The iterations of the algorithm are modified as follows: $$U_{dw}^{(t)}=\beta_1 U_{dw}^{(t-1)} +(1- \beta_1 ) \dfrac{\partial L}{\partial W^{(t)}} \to \text{ This is momemtum}$$ $$S_{dw}^{(t)}=\beta_2 S_{dw}^{(t-1)} +(1- \beta_2 ) \big\{ \dfrac{\partial L}{\partial W^{(t)}} \big\}^2 \to \text{ This is RMS prop}$$

The update of the parameters is as follows : $$W^{(t+1)}=W^{(t)}-\alpha. \dfrac{\partial L}{\partial W^{(t)}} \frac{U_{dw}^{(t)}}{\sqrt{S_{dw}^{(t)}}}$$

It is also possible to apply bias correction on $U_{dw}^{(t)}$ and $S_{dw}^{(t)}$.

Stored data =>
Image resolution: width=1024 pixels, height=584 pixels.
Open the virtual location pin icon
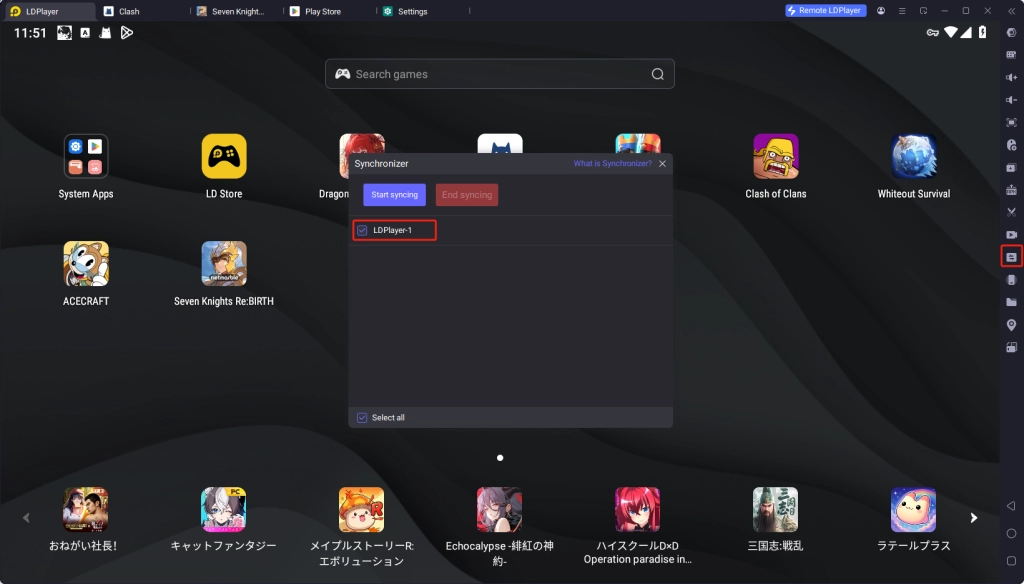tap(1011, 325)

Directive 1 =>
Answer these about the text on the algorithm's update rule:
(a) What name does the text give to the equation for U_dw?
(b) What name does the text give to the equation for S_dw?
(c) Which two terms does the text say bias correction can be applied to?
Directive 2 =>
Carry on the text about the algorithm's update rule from its final sentence.
The listing is not used in any of these tasks.

Expected output 1 =>
(a) Momentum.
(b) RMS prop.
(c) U_dw^(t) and S_dw^(t).

Expected output 2 =>
The principle

ADAM is combining Momemtum and RMS prop

Hyper parameters

$$\beta_1 = 0.9$$ $$\beta_2 = 0.999$$ $$\epsilon=10^{-8}$$

Learning rate decay

If $\alpha$ is high then the method will not converge and it will keep on oscillating. At the opposite, if $\alpha$ is low then convergence will be slow.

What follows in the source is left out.